Extracted material:
↓↓↓
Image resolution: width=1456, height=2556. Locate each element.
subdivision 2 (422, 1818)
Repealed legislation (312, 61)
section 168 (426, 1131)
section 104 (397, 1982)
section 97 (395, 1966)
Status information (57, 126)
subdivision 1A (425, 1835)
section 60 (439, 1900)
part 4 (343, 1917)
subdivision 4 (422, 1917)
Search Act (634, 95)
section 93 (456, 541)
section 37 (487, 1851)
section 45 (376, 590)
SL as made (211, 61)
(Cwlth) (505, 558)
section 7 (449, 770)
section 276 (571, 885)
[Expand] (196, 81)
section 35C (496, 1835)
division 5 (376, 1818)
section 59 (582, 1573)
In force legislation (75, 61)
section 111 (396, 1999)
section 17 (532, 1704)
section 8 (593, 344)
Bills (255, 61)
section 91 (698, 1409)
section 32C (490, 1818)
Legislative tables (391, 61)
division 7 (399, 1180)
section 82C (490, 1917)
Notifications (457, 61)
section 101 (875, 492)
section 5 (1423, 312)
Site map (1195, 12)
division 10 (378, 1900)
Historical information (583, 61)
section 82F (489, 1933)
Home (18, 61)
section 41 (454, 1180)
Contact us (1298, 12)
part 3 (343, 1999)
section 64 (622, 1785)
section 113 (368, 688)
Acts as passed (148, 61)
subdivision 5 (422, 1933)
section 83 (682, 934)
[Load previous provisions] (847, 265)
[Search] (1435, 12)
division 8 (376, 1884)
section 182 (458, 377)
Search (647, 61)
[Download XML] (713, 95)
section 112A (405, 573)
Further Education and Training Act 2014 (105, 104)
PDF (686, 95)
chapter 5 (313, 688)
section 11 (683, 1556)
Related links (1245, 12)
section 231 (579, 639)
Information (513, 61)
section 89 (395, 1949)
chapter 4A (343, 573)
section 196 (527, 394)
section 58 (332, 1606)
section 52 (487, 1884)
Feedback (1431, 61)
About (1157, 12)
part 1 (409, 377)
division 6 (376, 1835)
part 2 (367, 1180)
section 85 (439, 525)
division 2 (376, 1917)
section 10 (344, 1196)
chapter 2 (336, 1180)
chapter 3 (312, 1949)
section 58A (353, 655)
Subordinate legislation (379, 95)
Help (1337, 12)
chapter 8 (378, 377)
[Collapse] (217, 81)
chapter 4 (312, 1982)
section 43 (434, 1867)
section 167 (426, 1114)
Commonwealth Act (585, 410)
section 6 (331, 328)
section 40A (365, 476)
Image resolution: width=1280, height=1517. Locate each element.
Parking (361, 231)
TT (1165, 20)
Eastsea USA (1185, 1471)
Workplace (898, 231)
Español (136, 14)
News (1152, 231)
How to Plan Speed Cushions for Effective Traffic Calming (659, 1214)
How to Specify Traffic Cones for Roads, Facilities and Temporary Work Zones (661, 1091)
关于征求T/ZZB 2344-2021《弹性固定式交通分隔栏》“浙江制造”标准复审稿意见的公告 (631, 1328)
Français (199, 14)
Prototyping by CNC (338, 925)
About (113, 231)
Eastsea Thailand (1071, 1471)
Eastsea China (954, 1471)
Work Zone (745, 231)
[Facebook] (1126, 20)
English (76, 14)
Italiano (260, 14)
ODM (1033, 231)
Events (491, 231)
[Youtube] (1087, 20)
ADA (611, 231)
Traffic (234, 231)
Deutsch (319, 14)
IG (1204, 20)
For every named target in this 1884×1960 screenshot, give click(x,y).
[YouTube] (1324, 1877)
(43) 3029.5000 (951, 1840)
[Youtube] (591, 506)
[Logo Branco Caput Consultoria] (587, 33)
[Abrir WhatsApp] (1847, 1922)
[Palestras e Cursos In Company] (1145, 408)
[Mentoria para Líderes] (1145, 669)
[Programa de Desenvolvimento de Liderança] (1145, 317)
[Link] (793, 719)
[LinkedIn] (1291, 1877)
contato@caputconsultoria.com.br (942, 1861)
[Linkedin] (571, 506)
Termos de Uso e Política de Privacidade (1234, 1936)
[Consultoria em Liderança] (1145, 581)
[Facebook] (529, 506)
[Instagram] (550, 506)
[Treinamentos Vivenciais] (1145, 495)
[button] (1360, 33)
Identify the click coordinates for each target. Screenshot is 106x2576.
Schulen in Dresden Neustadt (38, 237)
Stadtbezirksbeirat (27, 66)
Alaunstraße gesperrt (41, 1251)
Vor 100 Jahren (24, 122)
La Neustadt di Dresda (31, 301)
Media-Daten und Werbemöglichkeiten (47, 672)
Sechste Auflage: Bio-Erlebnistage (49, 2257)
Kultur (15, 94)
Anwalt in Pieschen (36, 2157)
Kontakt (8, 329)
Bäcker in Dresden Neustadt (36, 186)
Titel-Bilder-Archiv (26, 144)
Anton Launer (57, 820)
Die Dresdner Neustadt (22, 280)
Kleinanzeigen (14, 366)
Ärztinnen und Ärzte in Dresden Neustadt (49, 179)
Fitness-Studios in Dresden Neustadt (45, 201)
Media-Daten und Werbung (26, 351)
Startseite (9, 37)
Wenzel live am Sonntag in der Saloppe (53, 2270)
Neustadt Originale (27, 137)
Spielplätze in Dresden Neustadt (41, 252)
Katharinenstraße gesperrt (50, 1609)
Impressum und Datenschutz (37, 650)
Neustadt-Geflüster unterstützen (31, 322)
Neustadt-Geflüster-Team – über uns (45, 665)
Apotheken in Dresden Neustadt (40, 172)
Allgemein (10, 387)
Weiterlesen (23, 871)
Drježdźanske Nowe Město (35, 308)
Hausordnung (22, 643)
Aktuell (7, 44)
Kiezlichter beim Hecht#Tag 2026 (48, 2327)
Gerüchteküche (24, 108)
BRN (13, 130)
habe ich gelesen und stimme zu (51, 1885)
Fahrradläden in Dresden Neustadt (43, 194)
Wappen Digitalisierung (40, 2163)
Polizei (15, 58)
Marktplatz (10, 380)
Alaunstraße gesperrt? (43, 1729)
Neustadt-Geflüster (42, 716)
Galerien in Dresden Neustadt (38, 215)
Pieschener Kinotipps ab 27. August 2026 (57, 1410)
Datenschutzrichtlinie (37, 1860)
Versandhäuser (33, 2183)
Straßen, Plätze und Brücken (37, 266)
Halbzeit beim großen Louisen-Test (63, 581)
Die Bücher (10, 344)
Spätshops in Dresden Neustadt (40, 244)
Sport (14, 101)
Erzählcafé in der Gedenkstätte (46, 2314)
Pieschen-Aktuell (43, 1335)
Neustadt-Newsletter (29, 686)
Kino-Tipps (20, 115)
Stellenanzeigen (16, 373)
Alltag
↑↑↑
Assignment: Every line above from the line with "How to Plan" to the line with "(43) 3029.5000 (951, 1840)", inclusive, must be returned exactly; no other line belongs in the reply.

Expected answer:
How to Plan Speed Cushions for Effective Traffic Calming (659, 1214)
How to Specify Traffic Cones for Roads, Facilities and Temporary Work Zones (661, 1091)
关于征求T/ZZB 2344-2021《弹性固定式交通分隔栏》“浙江制造”标准复审稿意见的公告 (631, 1328)
Français (199, 14)
Prototyping by CNC (338, 925)
About (113, 231)
Eastsea Thailand (1071, 1471)
Eastsea China (954, 1471)
Work Zone (745, 231)
[Facebook] (1126, 20)
English (76, 14)
Italiano (260, 14)
ODM (1033, 231)
Events (491, 231)
[Youtube] (1087, 20)
ADA (611, 231)
Traffic (234, 231)
Deutsch (319, 14)
IG (1204, 20)
For every named target in this 1884×1960 screenshot, give click(x,y).
[YouTube] (1324, 1877)
(43) 3029.5000 (951, 1840)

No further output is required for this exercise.